Her affair with Mr Clinton became public during the 1998 investigation led by Ken Starr, the independent counsel.
The story of her Oval Office trysts and a blue dress made her fodder for tabloids and the punchline of many jokes.
Mr Clinton was impeached for lying under oath about their relationship but was acquitted by the Senate and escaped removal from office.
For Ms Lewinsky, the result was a lifetime running from reporters as her personal life was revealed to the world.
Her own mother was forced to testify against her before a federal grand jury and she was diagnosed with post-traumatic stress disorder as a result of the scandal and the publicity it wrought.
In the article, she described how she was reconsidering her past depictions of the affair, which she had always insisted had been consensual.

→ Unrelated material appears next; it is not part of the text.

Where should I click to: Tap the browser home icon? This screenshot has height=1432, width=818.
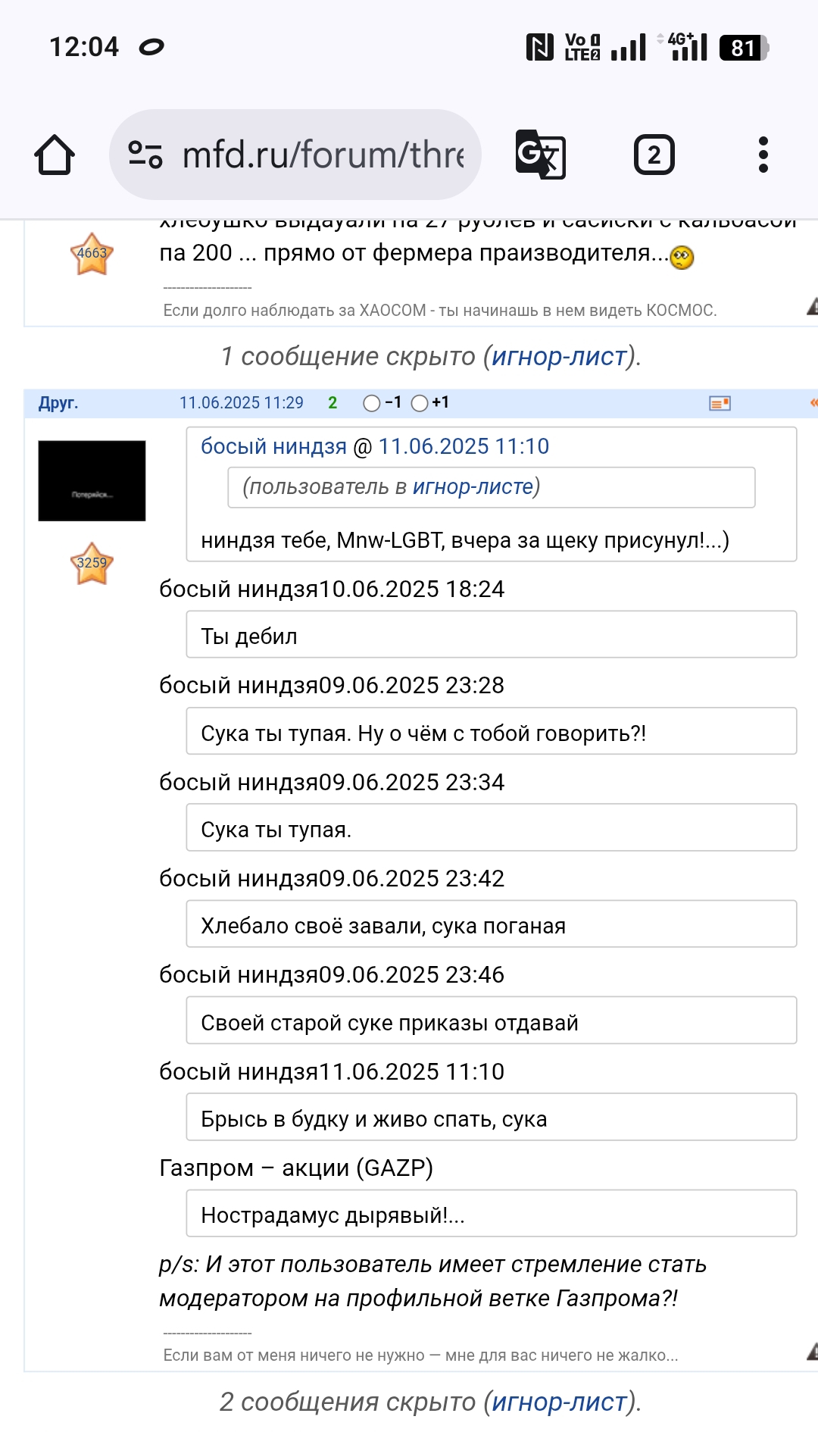pos(55,155)
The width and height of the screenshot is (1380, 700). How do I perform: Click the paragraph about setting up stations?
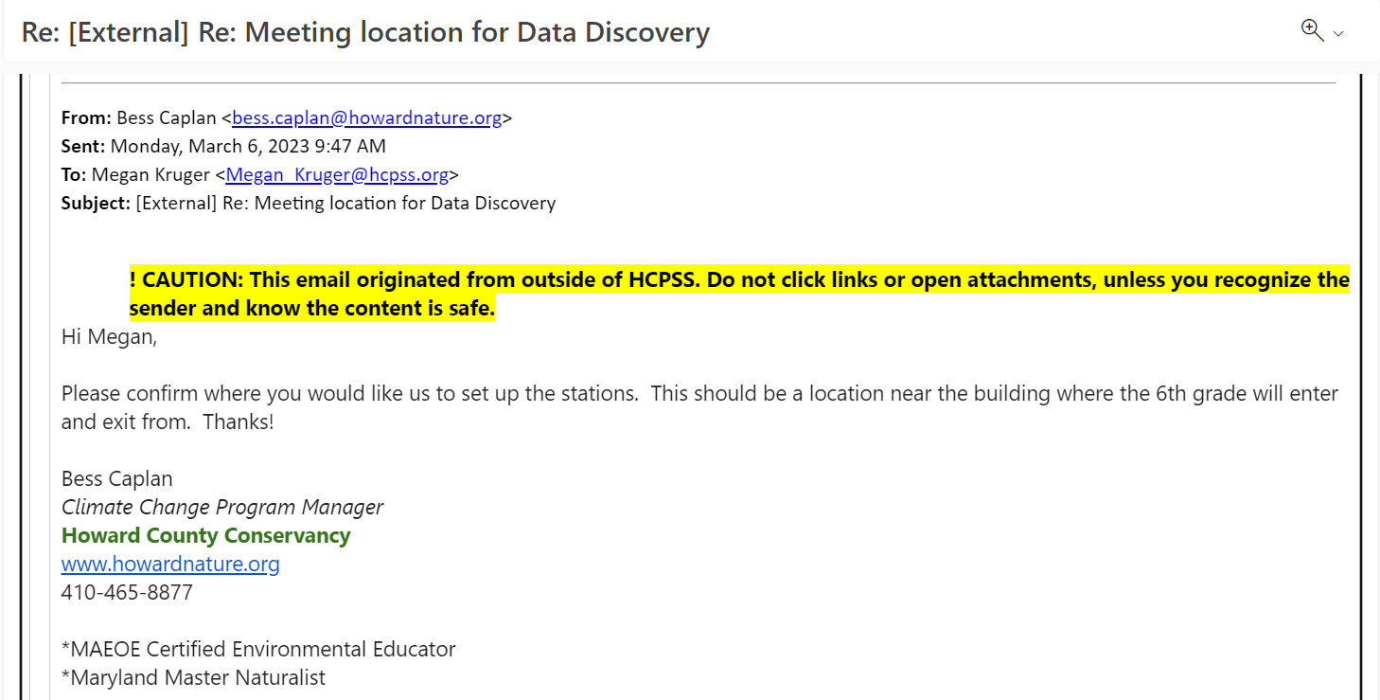point(699,407)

"I now see how problematic it was that the two of us even got to a place where there was a question of consent," she wrote.
"Instead, the road that led there was littered with inappropriate abuse of authority, station, and privilege."
She attributed her new take to the wave of #MeToo protests and the accounts of numerous women of the abuse they suffered at the hands of powerful men.
"They are speaking volumes against the pernicious conspiracies of silence that have long protected powerful men when it comes to sexual assault, sexual harassment, and abuse of power," she wrote.
Next month marks the 20th anniversary of the first time her name was revealed, a period she said altered the course of her life forever.
For a time Ms Lewinsky used her celebrity status to pursue commercial opportunities - designing handbags under her own name and working as a spokesman for a diet plan.
But she left the public gaze to pursue a master's degree in psychology before returning to the public eye in 2014 to speak out against cyberbullying.